Giscard, polémique au Petit-Clamart

03/11/2015

Mardi 3 novembre, RMC Découverte diffusera un documentaire exclusif sur l'un des derniers survivants du commando de l'OAS qui a tenté d'assassiner le général De Gaulle le 22 août 1962 dans la ville de Clamart. L'homme interrogé dans le programme accuse Valéry Giscard d'Estaing d'avoir pris part à l'attentat raté.
 

 Valéry Giscard d'Estaing (à droite) souhaitait-il la mort du général de Gaulle? (STF/AFP)


L'ancien Président de la République Valery Giscard d'Estaing est accusé d'avoir aidé le commando pro Algérie-Française dans son entreprise meurtrière contre Charles de Gaulle. Celle-ci est sans nul doute l'une des tentatives d'attentat les plus célèbres de la Vème République, puisqu'elle s'inscrit dans une période diplomatique complexe ou la majorité des personnages politiques français étaient favorables à une Algérie française, alors même que le pays d'Afrique du Nord venait de sortir d'une guerre d'indépendance longue de 8 ans, achevée par les accords d'Evian de mars 1962.

VGE informateur?

Ce soir à 20h45 sera diffusé sur RMC Découverte le témoignage d'un commando de l'organisation armée secrète (OAS) qui était composé de plusieurs hommes ayant tenté de tuer le Général De Gaulle, de retour au pouvoir, suite au référendum d'autodétermination de l'Algérie.

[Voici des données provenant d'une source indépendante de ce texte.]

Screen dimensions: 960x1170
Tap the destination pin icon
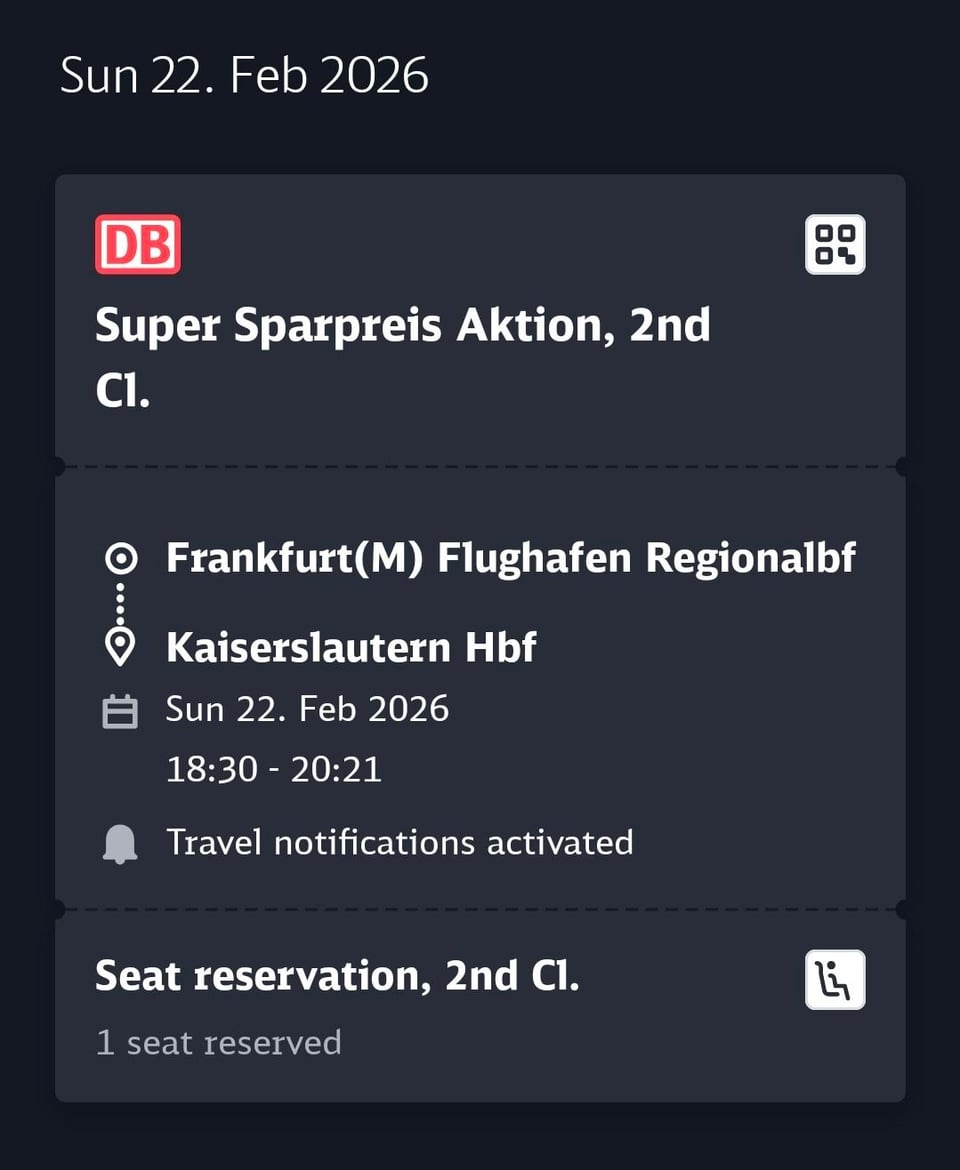(120, 647)

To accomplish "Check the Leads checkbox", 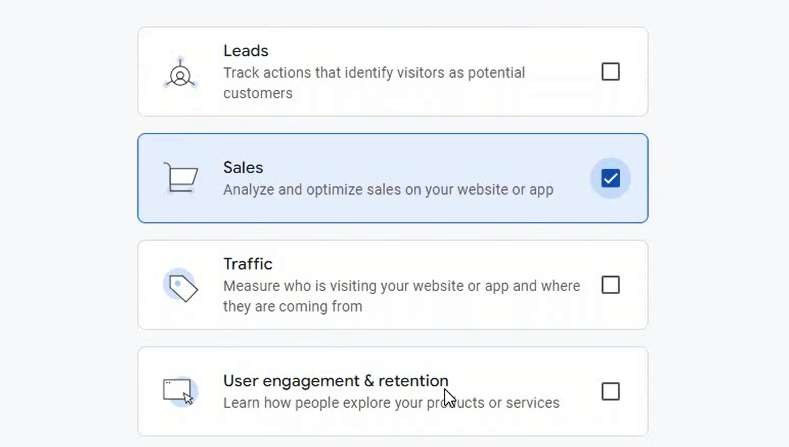I will tap(610, 71).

Une question est toujours restée en suspens : comment les membres du commando étaient-ils au courant des moindres faits et gestes du président français ? D'autant plus que le Général De Gaulle, se savant menacé par l'OAS, était connu pour changer fréquemment et jusqu'à la dernière minute ses plans ainsi que les trajets de ses déplacements. À l'époque, Valéry Giscard d'Estaing, qui assistait à toutes les réunions des ministres, avait déjà été désigné comme un informateur de grande importance par un des instigateurs responsables de l'attentat du petit Clamart, Jean-Marie Bastien-Thiry, selon "les Inrocks". En effet, avant d'être fusillé en 1963, le lieutenant-colonel à l'origine de l'attentat du petit Clamart, appelé opération Charlotte Corday, avait clairement dénoncé le ministre des finances du général de Gaulle (1962-1966) : "Monsieur Valery Giscard d'Estaing, dès cette époque, était inscrit à l'OAS dans l'un de ses réseaux, sous le numéro 12b" De ce fait, L'OAS aurait eu des informateurs au sein même de l'Elysée. Jacques Contelaube, responsable de la sécurité du président, en corrélation avec l'organisation terroriste, désigne lui aussi Valery Giscard d'Estaing comme responsable de l'attentat. Le Numéro "12b" est-il donc réellement lié à Valery Giscard d'Estaing ? Qui a donc informé les terroristes pro Algérie-Française qui avaient tiré 150 cartouches sur la DS19 du président ? Le mystère demeure entier et les fantômes de le Guerre d'Algérie ressortent à nouveau, 53 ans après l'indépendance du pays.